Spirillary Fever was first described in a rat in Bombay (Mumbai), India, by Henry Van Dyke Carter, a distinguished physician and pathologist who was the original illustrator of Gray’s ‘Anatomy’, in 1888 (Hiatt and Hiatt 1995). Spirillum minus became recognized, with Streptobacillus moniliformis as one of the two causes of Rat-Bite fever. Accounts of cases have been rare and although they occur worldwide (Pritchard 1990) it has been suggested that they are more common in Asia (Booth and Katz 2002; CDC 2005).
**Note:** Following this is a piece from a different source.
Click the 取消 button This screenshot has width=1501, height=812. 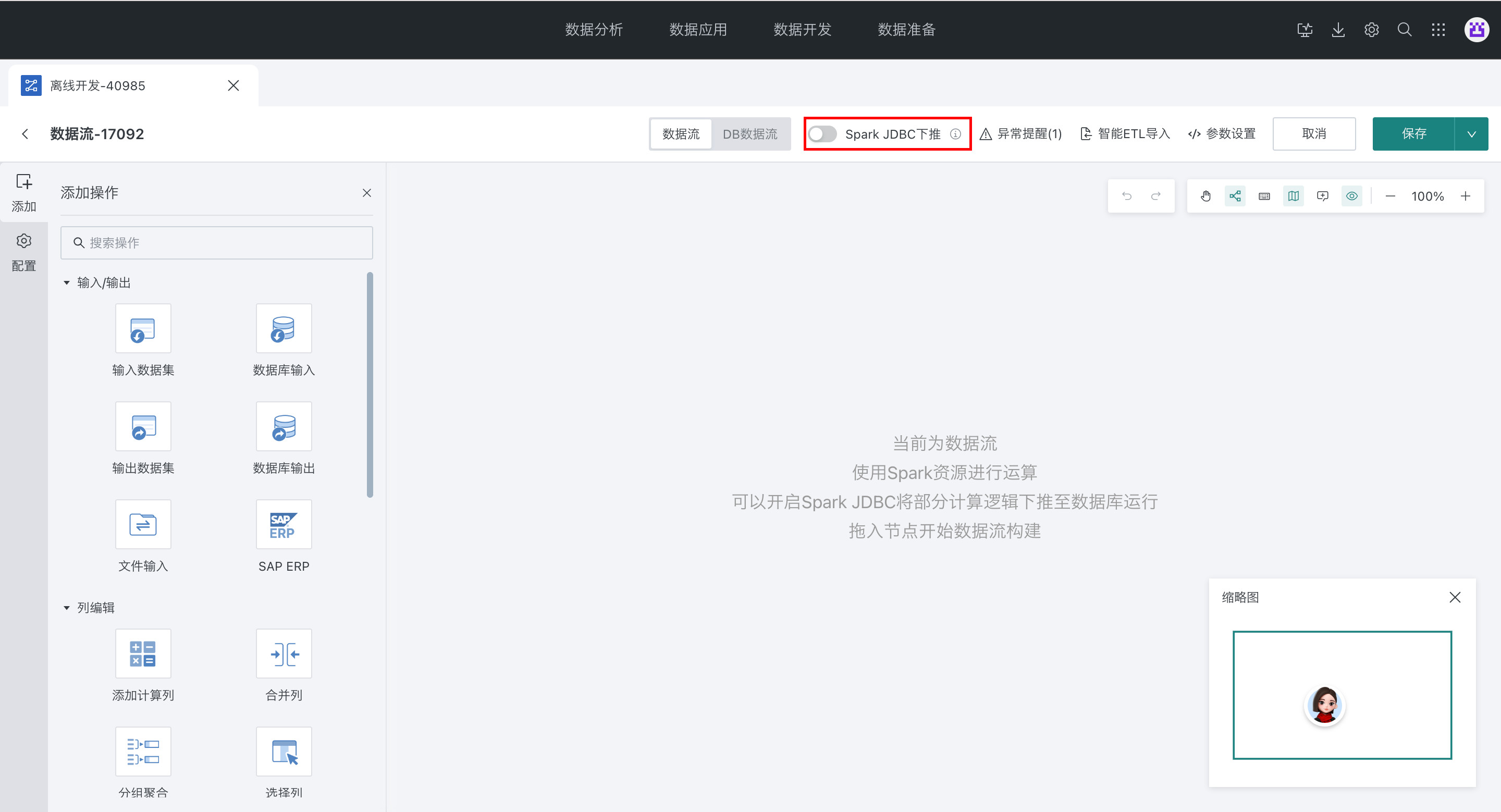tap(1313, 134)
Spirillum minus is a minute (0.2 microns wide by 2–5 microns in length) spirillar bacterium which has 2–3 rigid spirals of 0.8–1.0 micron wavelength and one or more flagella attached at each pole. It may be stained with methylene blue and with Giemsa. Its true taxonomic place is unknown (Skirrow 1990). It is aerobic and can be cultured only in vivo in mice and guinea pigs (Pritchard 1990).

Spirillum minus is found in rats, mice and guinea pigs and does not seem to be pathogenic in animals.

The incubation period is generally 7–21 days but may extend to months (Pritchard 1990).

These can be differentiated clinically from Streptobacillary Fever (Holmgren 1970). Redness and swelling are visible at the wound site initially. This may be healed before the onset of systemic disease but Spirillum minus is characterized by re-opening and eventual ulceration of the wound even after it has initially healed. Systemic disease is heralded by paroxysmal fever accompanied by lymphadenopathy and dark-red eruptions on the skin. Myalgia and arthralgia, more pronounced on the side of the body affected by the bite, occur. Arthritis seldom occurs.

The organism is present in the local lesion or lymph nodes but may occassionally be demonstrated, with difficulty, by dark field microscopy. Subcutaneous inoculation of fluid or lymph nodes in guinea pigs is followed by a chancre and enlargement of regional lymph nodes. In both of these sites Spirillum minus may be demonstrated (Pritchard 1990). Unlike Streptobacillary Fever, leucocytosis is usually absent in Spirillosis (Holmgren 1970).

Parenteral penicillin is the drug of choice although may cause a Jarisch-Herxheimer reaction. Erythromycin or chloramphenicol may all be used in patients allergic to penicillin. Sulphonamides are ineffective.

Attacks last 3–4 days but, in the absence of treatment can recur, usually at a regular interval, for months or even years. Case fatality rate is 2–10% (Pritchard 1990).

Sporadic cases occur worldwide. Outbreaks are not described. Wild rats, living in close proximity to man, were examined in Vancouver in 1950 and 14% carried Spirillum minus. (Pritchard 1990). Carriage rates in London in the 1980s in trapped rats were 25% (Martin 2005). Carriage by laboratory rats, mice and guinea pigs is also described. Disease is exclusively transmitted to humans by the bite of an infected animal in contrast to Streptobacillus moniliformis where transmission by the contamination of milk or water by the urine of infected animals is described.

Person to person transmission does not occur.

Preventing the infestation by rats of human dwellings and workplaces is the key to control. As with Streptobacillus moniliformis, the taking of general precautions to avoid being bitten when handling rats, including those kept in laboratories or as pets, is important. Meticulous local wound care of any bites that do occur is also necessary. The efficacy of antimicrobial prophylaxis is unknown but is sometimes suggested (Pritchard 1990).